Roland Magdane n'est pas mort
il avait simplement disparu du paysage humoristique français ! preuve en est, je suis allée voir son dernier spectacle au théâtre Déjazet le 28 décembre dernier.
Les plus âgés se souviennent peut-être de ses sketches (le départ en vacances en caravane et la célèbre logorrhée "Renéeeeeeeeee, Renéeeeeeeeee"; le barbecue, la table bancale et les guêpes qui se pointent dès l'apparition du melon).....les un peu moins âgés l'ont peut-être aperçu dans une série américaine diffusée sur France 2 il y a quelques années....les plus jeunes l'ont découvert cette semaine dans la série "Le tuteur" dans laquelle il a le rôle principal...
Il faut croire que les choses se goupillent plutôt bien pour Roland Magdane après une longue traversée du désert (voulue ?) car mercredi soir aucun des fauteuils de l'orchestre et des deux balcons du théâtre Déjazet n'était vide et le public était chaleureux.
Le pitch : Roland Magdane nous reçoit dans sa cellule d'une clinique psychiatrique dans laquelle il est enfermé depuis 10 ans et se livre à un aller-retour entre ses souvenirs dans la vraie vie (partie la plus réussie) et ses pérégrinations intellectuelles actuelles suscitées par son enfermement.

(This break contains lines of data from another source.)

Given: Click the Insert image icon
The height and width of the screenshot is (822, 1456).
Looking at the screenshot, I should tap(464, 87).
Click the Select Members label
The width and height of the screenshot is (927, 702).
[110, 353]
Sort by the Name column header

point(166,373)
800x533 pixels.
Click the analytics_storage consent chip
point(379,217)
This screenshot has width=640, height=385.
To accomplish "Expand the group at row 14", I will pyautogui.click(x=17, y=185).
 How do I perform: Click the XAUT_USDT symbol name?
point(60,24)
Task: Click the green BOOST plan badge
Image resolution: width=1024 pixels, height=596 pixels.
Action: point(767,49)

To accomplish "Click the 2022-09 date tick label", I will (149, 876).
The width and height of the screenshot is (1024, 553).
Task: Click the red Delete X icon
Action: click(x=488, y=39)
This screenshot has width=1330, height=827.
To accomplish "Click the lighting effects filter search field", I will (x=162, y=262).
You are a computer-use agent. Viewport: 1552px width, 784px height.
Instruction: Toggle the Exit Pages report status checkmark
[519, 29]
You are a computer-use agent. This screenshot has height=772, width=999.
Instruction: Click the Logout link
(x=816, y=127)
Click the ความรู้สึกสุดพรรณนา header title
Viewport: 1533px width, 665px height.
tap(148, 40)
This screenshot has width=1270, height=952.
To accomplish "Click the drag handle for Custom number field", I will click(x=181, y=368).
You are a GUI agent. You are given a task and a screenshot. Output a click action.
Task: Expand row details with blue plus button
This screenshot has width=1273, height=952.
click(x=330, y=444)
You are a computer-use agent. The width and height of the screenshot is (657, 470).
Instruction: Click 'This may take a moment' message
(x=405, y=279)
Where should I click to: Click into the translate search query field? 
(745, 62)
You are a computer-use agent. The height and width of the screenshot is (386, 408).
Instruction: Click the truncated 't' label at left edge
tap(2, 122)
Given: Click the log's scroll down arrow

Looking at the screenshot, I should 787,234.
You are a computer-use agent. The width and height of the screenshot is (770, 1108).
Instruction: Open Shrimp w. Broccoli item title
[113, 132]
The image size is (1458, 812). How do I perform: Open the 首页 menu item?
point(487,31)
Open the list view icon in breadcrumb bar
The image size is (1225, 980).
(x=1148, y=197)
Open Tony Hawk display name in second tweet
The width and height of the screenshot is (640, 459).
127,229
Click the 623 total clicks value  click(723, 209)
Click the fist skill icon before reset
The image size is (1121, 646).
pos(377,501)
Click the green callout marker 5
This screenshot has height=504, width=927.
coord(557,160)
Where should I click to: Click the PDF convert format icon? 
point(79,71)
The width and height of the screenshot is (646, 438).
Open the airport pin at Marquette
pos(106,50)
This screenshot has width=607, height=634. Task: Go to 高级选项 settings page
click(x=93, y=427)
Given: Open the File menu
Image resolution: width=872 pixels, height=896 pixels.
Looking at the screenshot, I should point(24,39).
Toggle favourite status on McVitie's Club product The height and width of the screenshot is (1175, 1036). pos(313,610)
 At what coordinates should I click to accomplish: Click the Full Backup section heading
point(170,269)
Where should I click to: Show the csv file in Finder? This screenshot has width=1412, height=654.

Les premières minutes font l'effet d'une fraise tagada, on replonge bien des années en arrière en retrouvant cette voix si caractéristique. L'homme a vieilli, a pris un peu de poids mais il s'appuie toujours sur les mêmes ressorts comiques, l'observation du quotidien et des situations qui dérapent. Au final, quelques bonnes trouvailles dont la question" Comment les sourds-muets se disent-ils un secret? ils mettent des moufles?", la cure minceur de thalassothérapie, la rencontre avec le futur gendre, le couple à ses débuts et vu après 20 ans de vie commune et des passages plus attendus, moins originaux.
Si j'ai souri plus que ri (seul le dernier spectacle de Gad Elmaleh m'a fait rire aux larmes), ma voisine de devant était presque morte de rire à la fin du spectacle car pas une phrase ne s'écoulait sans qu'elle parte dans un énorme éclat de voix légèrement horripilant au bout d'une heure...mais j'imagine que son mari qui la regardait de temps en temps d'un air mi-amusé mi-consterné doit être ravi d'avoir une femme qu'il est si aisé d'amuser.